BEGIN Materials provided

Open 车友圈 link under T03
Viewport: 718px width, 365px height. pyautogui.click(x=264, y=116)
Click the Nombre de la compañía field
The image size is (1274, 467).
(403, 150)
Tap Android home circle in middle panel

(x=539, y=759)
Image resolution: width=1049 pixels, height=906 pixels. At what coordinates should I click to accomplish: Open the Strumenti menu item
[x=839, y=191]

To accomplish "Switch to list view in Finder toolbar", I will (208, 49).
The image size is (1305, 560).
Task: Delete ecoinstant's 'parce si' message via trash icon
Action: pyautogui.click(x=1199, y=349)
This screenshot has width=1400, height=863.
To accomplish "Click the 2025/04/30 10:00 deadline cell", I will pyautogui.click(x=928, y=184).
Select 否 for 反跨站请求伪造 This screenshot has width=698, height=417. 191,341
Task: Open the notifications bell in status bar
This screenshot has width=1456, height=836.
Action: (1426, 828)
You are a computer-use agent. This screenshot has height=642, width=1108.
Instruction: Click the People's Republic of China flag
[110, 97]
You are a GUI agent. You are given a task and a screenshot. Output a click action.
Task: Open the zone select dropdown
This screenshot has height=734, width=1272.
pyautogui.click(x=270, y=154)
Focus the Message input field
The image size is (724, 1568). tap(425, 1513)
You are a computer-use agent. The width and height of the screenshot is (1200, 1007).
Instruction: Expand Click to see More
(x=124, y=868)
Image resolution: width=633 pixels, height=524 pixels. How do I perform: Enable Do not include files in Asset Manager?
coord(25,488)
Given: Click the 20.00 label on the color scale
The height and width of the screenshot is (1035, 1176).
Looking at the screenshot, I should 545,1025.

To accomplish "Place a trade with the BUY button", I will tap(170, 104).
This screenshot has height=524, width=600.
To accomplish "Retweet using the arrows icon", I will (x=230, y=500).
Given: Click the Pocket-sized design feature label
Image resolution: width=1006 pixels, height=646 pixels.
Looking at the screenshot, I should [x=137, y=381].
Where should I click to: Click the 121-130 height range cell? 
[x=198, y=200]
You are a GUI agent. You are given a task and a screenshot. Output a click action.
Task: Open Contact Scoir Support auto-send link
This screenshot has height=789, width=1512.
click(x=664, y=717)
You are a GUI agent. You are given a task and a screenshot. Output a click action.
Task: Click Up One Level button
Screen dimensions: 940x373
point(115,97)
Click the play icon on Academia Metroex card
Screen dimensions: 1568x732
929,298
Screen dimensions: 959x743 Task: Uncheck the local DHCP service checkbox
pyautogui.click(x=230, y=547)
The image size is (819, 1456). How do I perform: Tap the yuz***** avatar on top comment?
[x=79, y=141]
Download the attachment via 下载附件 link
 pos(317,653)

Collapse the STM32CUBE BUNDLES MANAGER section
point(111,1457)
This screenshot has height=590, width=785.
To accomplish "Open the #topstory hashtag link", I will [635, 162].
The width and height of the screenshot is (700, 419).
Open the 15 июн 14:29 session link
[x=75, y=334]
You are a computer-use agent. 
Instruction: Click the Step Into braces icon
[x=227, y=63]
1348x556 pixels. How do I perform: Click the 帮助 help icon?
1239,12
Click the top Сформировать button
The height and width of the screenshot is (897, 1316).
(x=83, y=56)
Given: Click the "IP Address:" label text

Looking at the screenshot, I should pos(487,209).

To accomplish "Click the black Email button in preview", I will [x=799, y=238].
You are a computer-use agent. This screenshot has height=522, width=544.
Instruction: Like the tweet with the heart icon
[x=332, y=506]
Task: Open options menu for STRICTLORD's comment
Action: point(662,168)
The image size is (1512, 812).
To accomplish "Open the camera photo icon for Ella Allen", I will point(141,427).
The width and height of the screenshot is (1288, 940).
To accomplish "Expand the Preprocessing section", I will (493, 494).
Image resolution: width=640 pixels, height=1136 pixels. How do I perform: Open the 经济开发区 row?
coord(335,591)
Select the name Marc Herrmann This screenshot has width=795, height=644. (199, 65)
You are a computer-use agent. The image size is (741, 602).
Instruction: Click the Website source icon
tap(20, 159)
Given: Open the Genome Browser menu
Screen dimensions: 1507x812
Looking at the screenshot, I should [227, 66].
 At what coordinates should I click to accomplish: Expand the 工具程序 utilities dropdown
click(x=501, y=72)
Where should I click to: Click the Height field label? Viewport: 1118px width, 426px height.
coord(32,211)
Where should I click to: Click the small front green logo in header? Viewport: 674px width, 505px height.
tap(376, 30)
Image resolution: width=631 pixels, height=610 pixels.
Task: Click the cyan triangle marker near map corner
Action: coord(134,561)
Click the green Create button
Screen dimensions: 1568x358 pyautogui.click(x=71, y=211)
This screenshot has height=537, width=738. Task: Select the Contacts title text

END Materials provided

**What you should do:** Restate the records above word for word, omitting nothing.

**Your solution:**
Open 车友圈 link under T03
Viewport: 718px width, 365px height. pyautogui.click(x=264, y=116)
Click the Nombre de la compañía field
The image size is (1274, 467).
(403, 150)
Tap Android home circle in middle panel

(x=539, y=759)
Image resolution: width=1049 pixels, height=906 pixels. At what coordinates should I click to accomplish: Open the Strumenti menu item
[x=839, y=191]

To accomplish "Switch to list view in Finder toolbar", I will (208, 49).
The image size is (1305, 560).
Task: Delete ecoinstant's 'parce si' message via trash icon
Action: pyautogui.click(x=1199, y=349)
This screenshot has width=1400, height=863.
To accomplish "Click the 2025/04/30 10:00 deadline cell", I will pyautogui.click(x=928, y=184).
Select 否 for 反跨站请求伪造 This screenshot has width=698, height=417. 191,341
Task: Open the notifications bell in status bar
This screenshot has width=1456, height=836.
Action: (1426, 828)
You are a computer-use agent. This screenshot has height=642, width=1108.
Instruction: Click the People's Republic of China flag
[110, 97]
You are a GUI agent. You are given a task and a screenshot. Output a click action.
Task: Open the zone select dropdown
This screenshot has height=734, width=1272.
pyautogui.click(x=270, y=154)
Focus the Message input field
The image size is (724, 1568). tap(425, 1513)
You are a computer-use agent. The width and height of the screenshot is (1200, 1007).
Instruction: Expand Click to see More
(x=124, y=868)
Image resolution: width=633 pixels, height=524 pixels. How do I perform: Enable Do not include files in Asset Manager?
coord(25,488)
Given: Click the 20.00 label on the color scale
The height and width of the screenshot is (1035, 1176).
Looking at the screenshot, I should 545,1025.

To accomplish "Place a trade with the BUY button", I will tap(170, 104).
This screenshot has height=524, width=600.
To accomplish "Retweet using the arrows icon", I will (x=230, y=500).
Given: Click the Pocket-sized design feature label
Image resolution: width=1006 pixels, height=646 pixels.
Looking at the screenshot, I should [x=137, y=381].
Where should I click to: Click the 121-130 height range cell? 
[x=198, y=200]
You are a GUI agent. You are given a task and a screenshot. Output a click action.
Task: Open Contact Scoir Support auto-send link
This screenshot has height=789, width=1512.
click(x=664, y=717)
You are a GUI agent. You are given a task and a screenshot. Output a click action.
Task: Click Up One Level button
Screen dimensions: 940x373
point(115,97)
Click the play icon on Academia Metroex card
Screen dimensions: 1568x732
929,298
Screen dimensions: 959x743 Task: Uncheck the local DHCP service checkbox
pyautogui.click(x=230, y=547)
The image size is (819, 1456). How do I perform: Tap the yuz***** avatar on top comment?
[x=79, y=141]
Download the attachment via 下载附件 link
 pos(317,653)

Collapse the STM32CUBE BUNDLES MANAGER section
point(111,1457)
This screenshot has height=590, width=785.
To accomplish "Open the #topstory hashtag link", I will [635, 162].
The width and height of the screenshot is (700, 419).
Open the 15 июн 14:29 session link
[x=75, y=334]
You are a computer-use agent. 
Instruction: Click the Step Into braces icon
[x=227, y=63]
1348x556 pixels. How do I perform: Click the 帮助 help icon?
1239,12
Click the top Сформировать button
The height and width of the screenshot is (897, 1316).
(x=83, y=56)
Given: Click the "IP Address:" label text

Looking at the screenshot, I should pos(487,209).

To accomplish "Click the black Email button in preview", I will [x=799, y=238].
You are a computer-use agent. This screenshot has height=522, width=544.
Instruction: Like the tweet with the heart icon
[x=332, y=506]
Task: Open options menu for STRICTLORD's comment
Action: point(662,168)
The image size is (1512, 812).
To accomplish "Open the camera photo icon for Ella Allen", I will point(141,427).
The width and height of the screenshot is (1288, 940).
To accomplish "Expand the Preprocessing section", I will (493, 494).
Image resolution: width=640 pixels, height=1136 pixels. How do I perform: Open the 经济开发区 row?
coord(335,591)
Select the name Marc Herrmann This screenshot has width=795, height=644. (199, 65)
You are a computer-use agent. The image size is (741, 602).
Instruction: Click the Website source icon
tap(20, 159)
Given: Open the Genome Browser menu
Screen dimensions: 1507x812
Looking at the screenshot, I should [227, 66].
 At what coordinates should I click to accomplish: Expand the 工具程序 utilities dropdown
click(x=501, y=72)
Where should I click to: Click the Height field label? Viewport: 1118px width, 426px height.
coord(32,211)
Where should I click to: Click the small front green logo in header? Viewport: 674px width, 505px height.
tap(376, 30)
Image resolution: width=631 pixels, height=610 pixels.
Task: Click the cyan triangle marker near map corner
Action: coord(134,561)
Click the green Create button
Screen dimensions: 1568x358 pyautogui.click(x=71, y=211)
This screenshot has height=537, width=738. Task: Select the Contacts title text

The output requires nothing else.